Jan 19 Press Release

FOR IMMEDIATE RELEASE 
Jan 19, 2009

Pipeline Protesters Ready to Go Back on the Offensive, Beginning Tuesday at the Capitol 

500 Referees “Blow the Whistle” on Big Oil’s Corruption of Congress at 12:00 PM, Jan 24 

WASHINGTON -- After yesterday's announcement that President Obama will deny the permit for the Keystone XL pipeline, Bill McKibben and the organization he founded, 350.org, are using the environmental movement’s new momentum to go back on the offensive against the fossil fuel industry and their political supporters. 

While certain members of Congress plan to use Keystone XL to wrongly attack the President on jobs, 350.org will try and make the pipeline a symbol of the ways in which Big Oil money corrupts the political process and holds back progress on clean energy jobs and climate change. 

In 2012, 350.org, which helped lead the sit-ins and protests that forced Keystone XL into the national spotlight, will be: 

  • Mobilizing youth and climate voters in key swing states: With staff and tens of thousands of grassroots volunteers, 350.org will work with celebrities, youth activists, and other movement leaders to build an army so strong that it will not allow a national politician to set foot in a swing state without being met by hundreds of climate activists demanding that politicians “Make Polluters Pay” and end taxpayer subsidies to fossil fuel companies. 
     
  • Organizing mass protests against extreme energy projects: Mass action and civil disobedience stopped Keystone XL and 350.org will work with allies to use these tactics to take on other extreme energy projects, including the Enbridge Northern Gateway tar sands pipeline in Canada. 
     
  • Challenging the media to question candidates about the climate crisis: Coverage of the climate crisis had dropped over the past year and the current crop of Republican presidential candidates have rarely been held to account for their anti-science views. 350.org will challenge debate monitors and Sunday talk show hosts to ask the candidates direct questions about their specific plans to transition the nation off of fossil fuels. 

"Keystone was a defensive battle against a dangerous pipeline," said Bill McKibben, "But to really fight global warming we need to go on the offense against the power of the fossil fuel lobby.

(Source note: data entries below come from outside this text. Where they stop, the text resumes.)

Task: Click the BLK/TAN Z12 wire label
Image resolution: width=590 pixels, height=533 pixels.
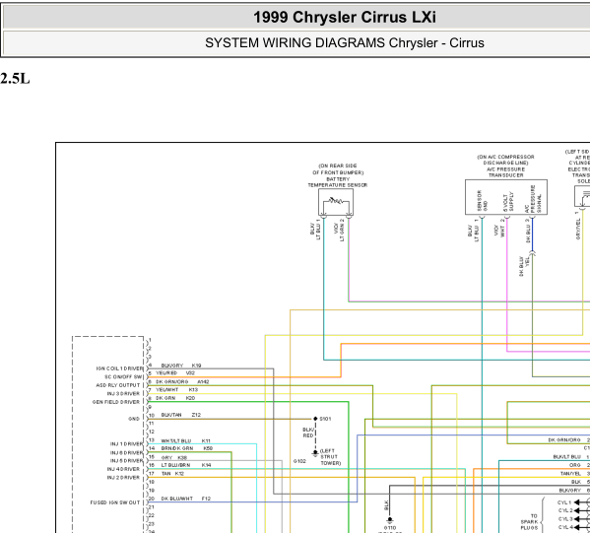Action: 181,415
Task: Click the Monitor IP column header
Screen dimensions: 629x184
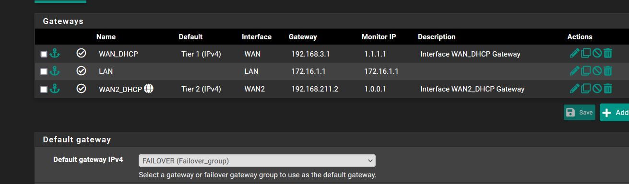Action: pyautogui.click(x=382, y=37)
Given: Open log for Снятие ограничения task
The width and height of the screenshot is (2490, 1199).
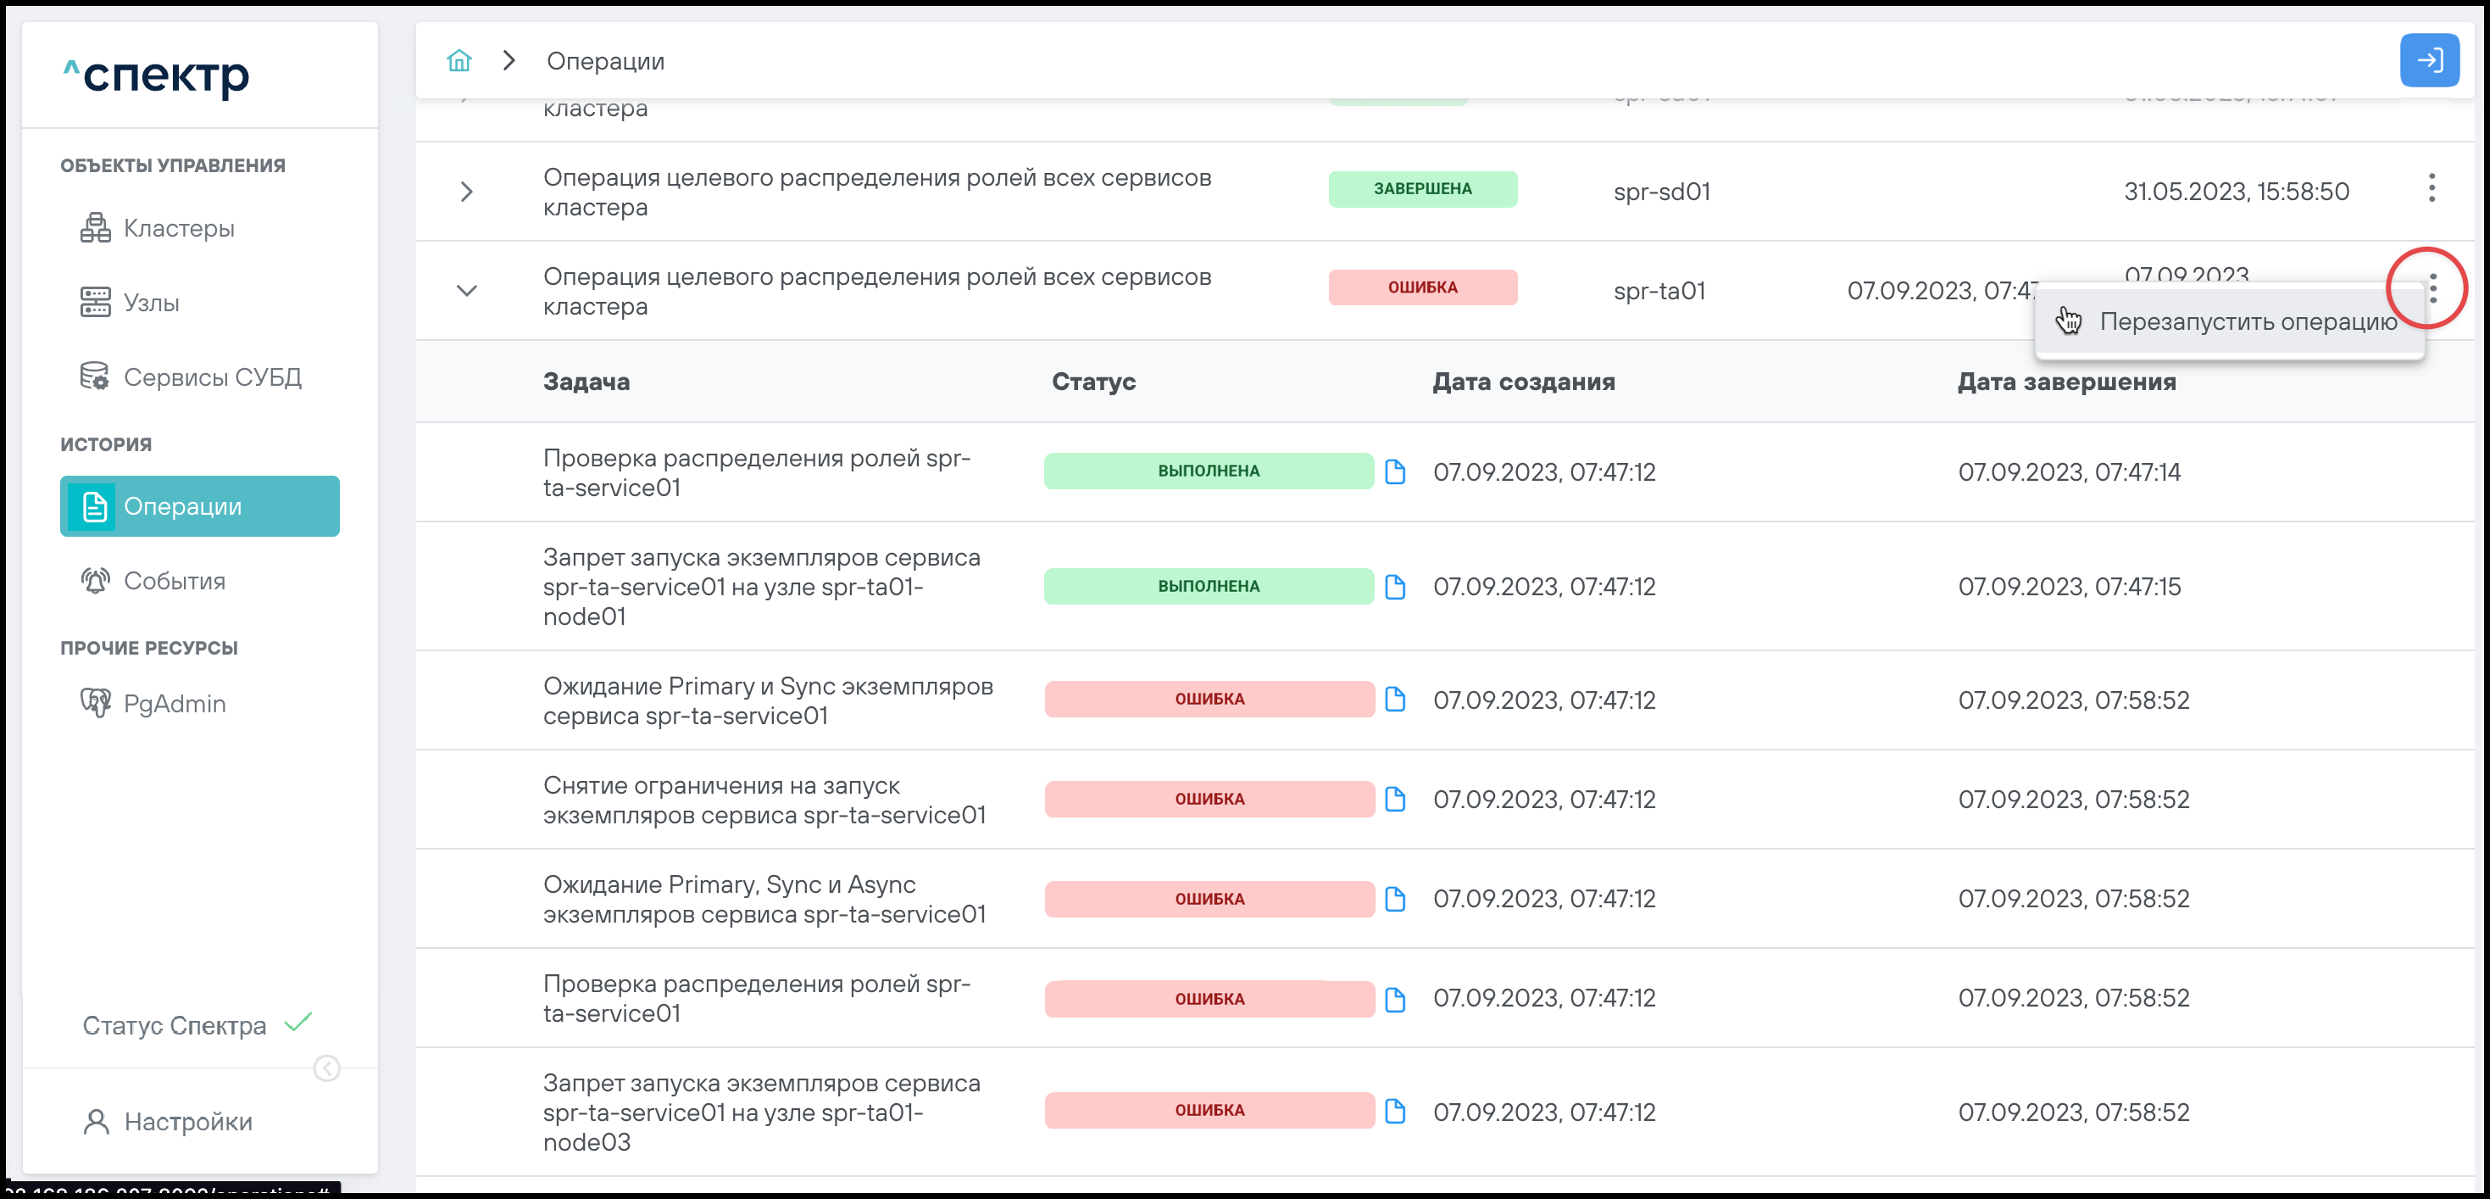Looking at the screenshot, I should 1395,799.
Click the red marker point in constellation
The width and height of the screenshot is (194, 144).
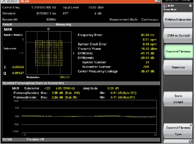[x=48, y=62]
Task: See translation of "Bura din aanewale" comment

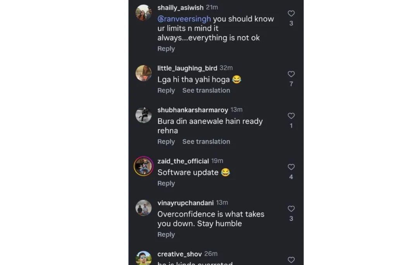Action: tap(206, 142)
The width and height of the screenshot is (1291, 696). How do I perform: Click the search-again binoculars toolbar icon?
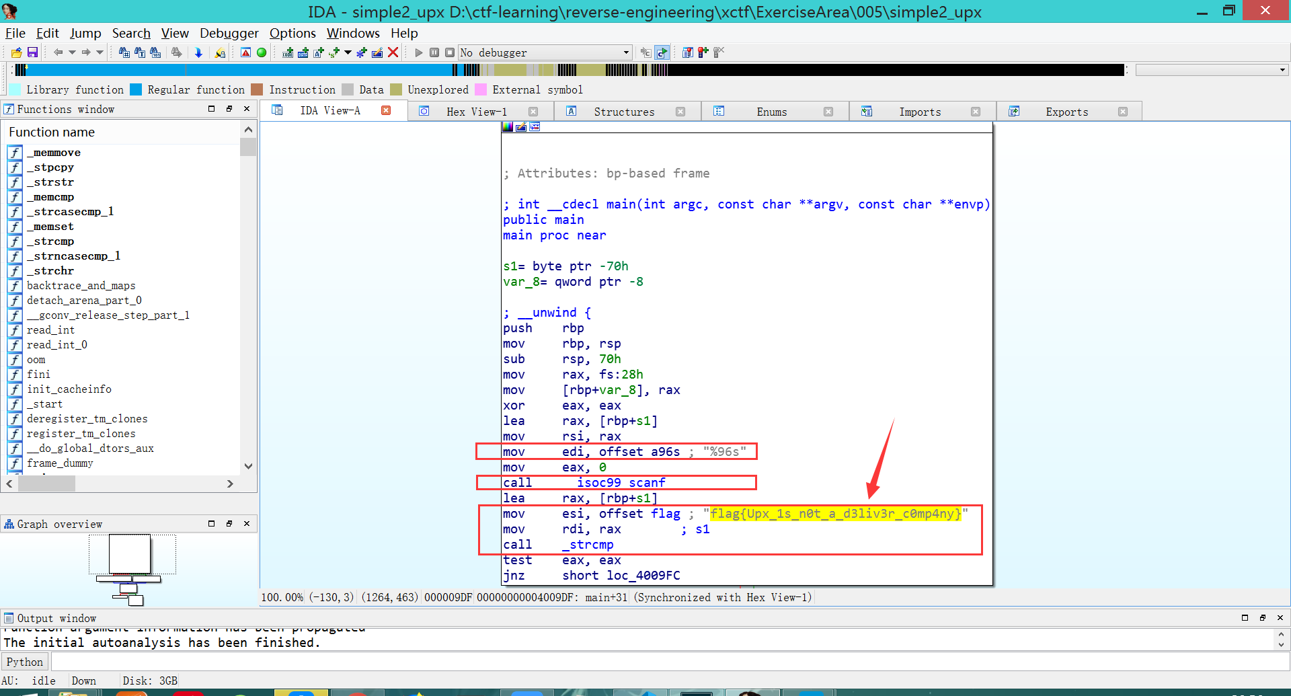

And that begins by telling the obvious truth--these guys are perverting the political process by paying huge sums of money to Congressmen and Senators. We wouldn't tolerate that kind of conflict if it was the Super Bowl at stake, or even your daughter's middle school gymnastics meet. That's why there will be 500 or more 'referees' on Capitol Hill Tuesday at noon to 'blow a whistle' on this kind of endemic influence-buying." 

The action will take place at noon Tuesday on the West Lawn of the Capitol and will feature a marching band, the executive directors of a number of environmental groups, and, yes, over 500 people dressed in full referee outfits, complete with whistles and penalty flags. 

McKibben hopes that the protest and upcoming campaigns will open up a new front in environmentalists’ fight with fossil fuel companies. 

"Keystone is small potatoes compared to the really big favors that big oil's fleet of Congressmen provide it each year: billions of dollars in subsidies to the most profitable industry on earth," said McKibben. "Can we really not think of a better use for taxpayer's money than sending gifts to Exxon and BP? And of course the biggest gift of all is that, along with other industries, they get to dump their waste into the atmosphere for free. It's all outrageous, but we're so used to this kind of business as usual that our outrage has turned to cynicism. We're determined to be aggressively naive--to ask if we really have to keep turning over our democracy to the biggest polluters on earth."